◆ **Task prompt**: No pictures, please: print exactly the lines from the one that contains "Task: Insert a text field tag" through the last line of the listing.

◆ **Data records**:
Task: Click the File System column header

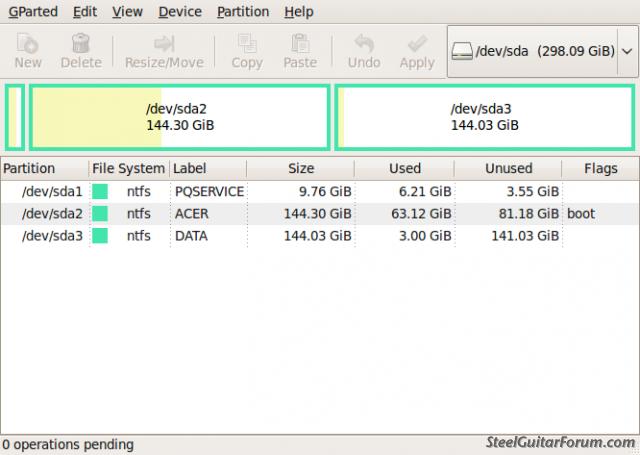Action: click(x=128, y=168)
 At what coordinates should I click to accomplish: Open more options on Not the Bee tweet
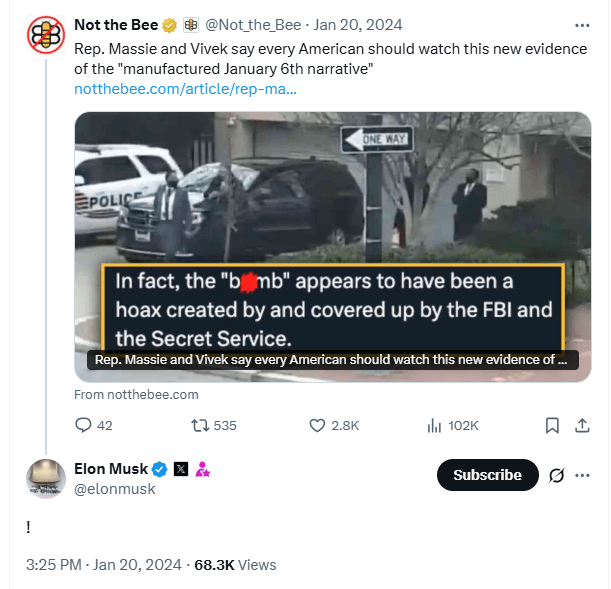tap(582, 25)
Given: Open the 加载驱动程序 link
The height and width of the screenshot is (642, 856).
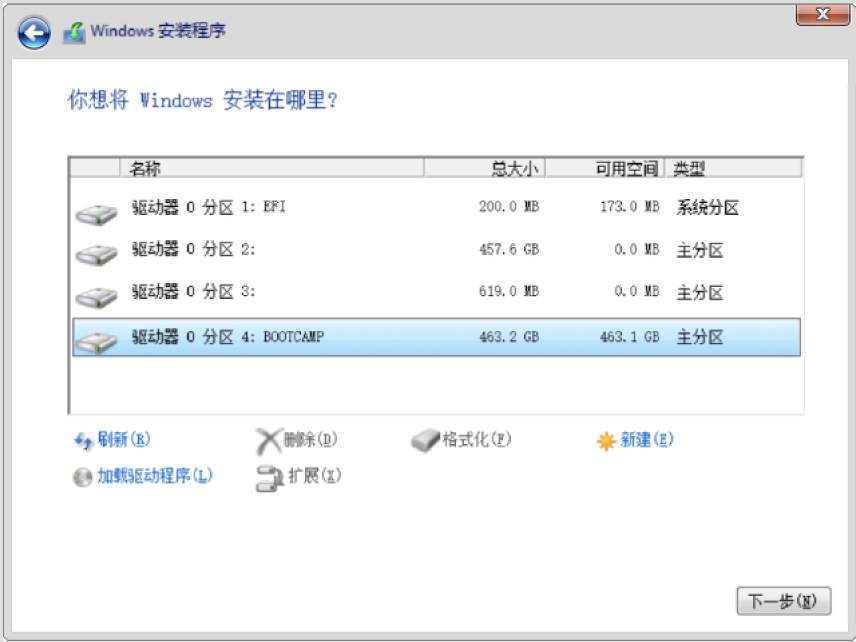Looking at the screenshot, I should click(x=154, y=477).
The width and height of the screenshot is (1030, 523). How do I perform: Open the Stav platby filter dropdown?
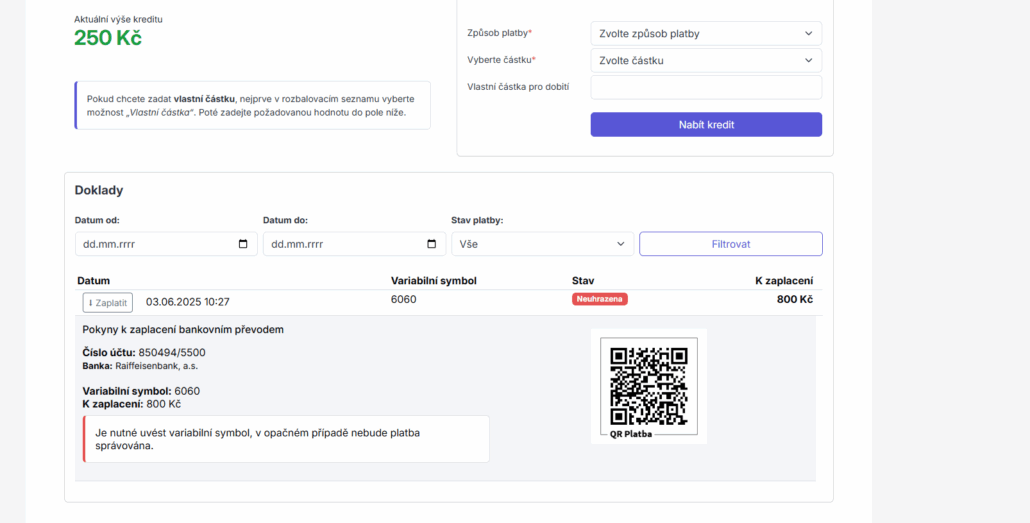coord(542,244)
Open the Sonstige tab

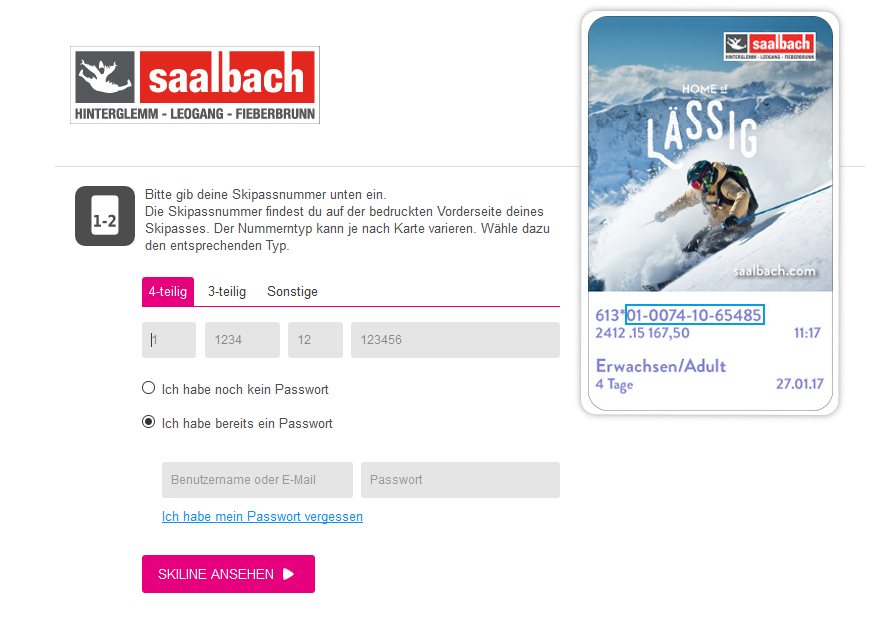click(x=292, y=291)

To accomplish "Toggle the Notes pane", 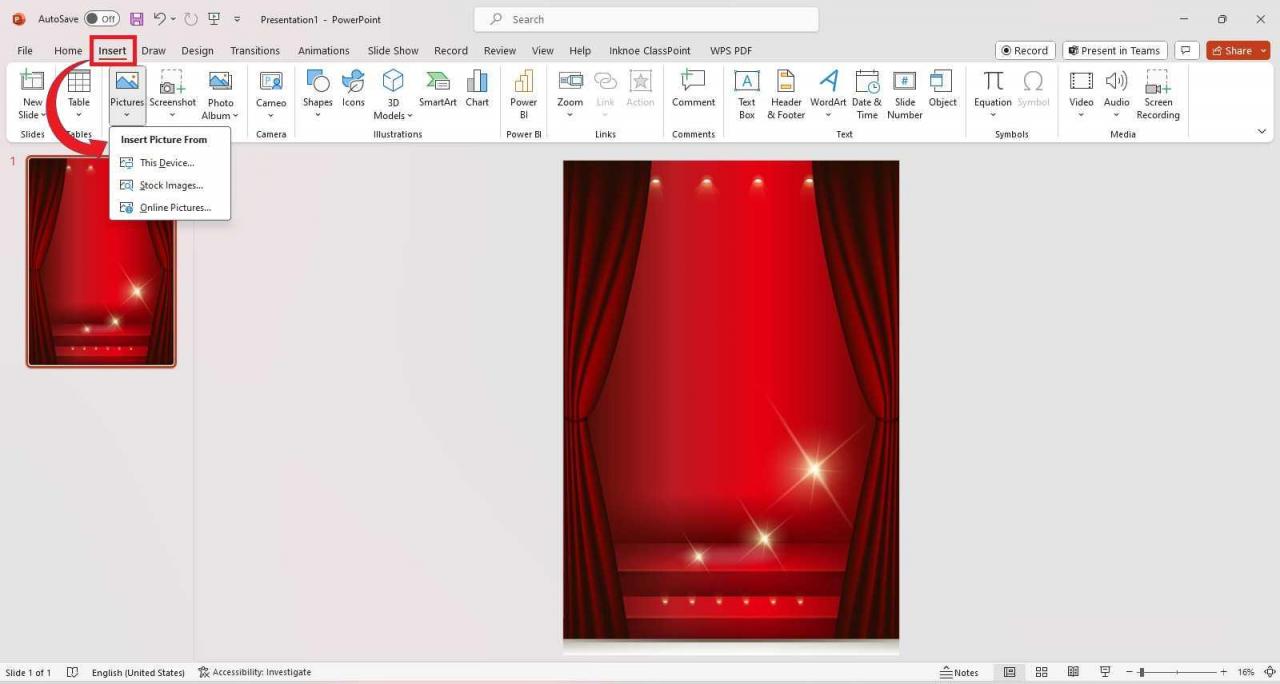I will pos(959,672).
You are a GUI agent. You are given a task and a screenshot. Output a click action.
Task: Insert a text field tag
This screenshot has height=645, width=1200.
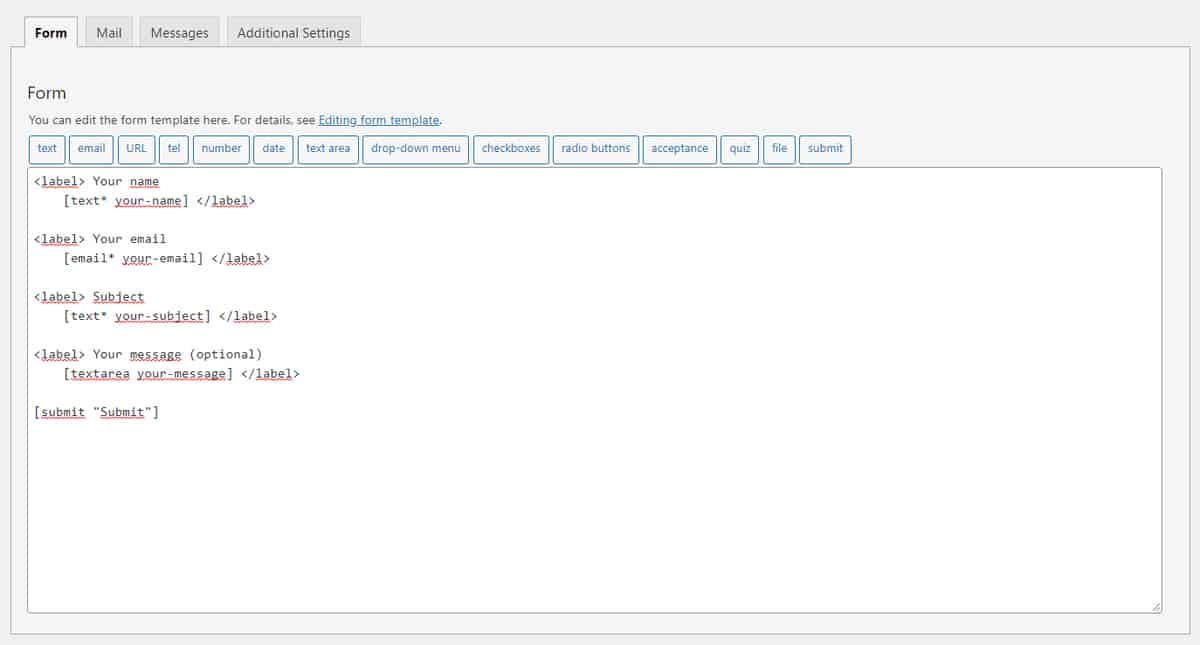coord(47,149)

◆ **Result for this task**:
Task: Insert a text field tag
This screenshot has height=645, width=1200.
coord(47,149)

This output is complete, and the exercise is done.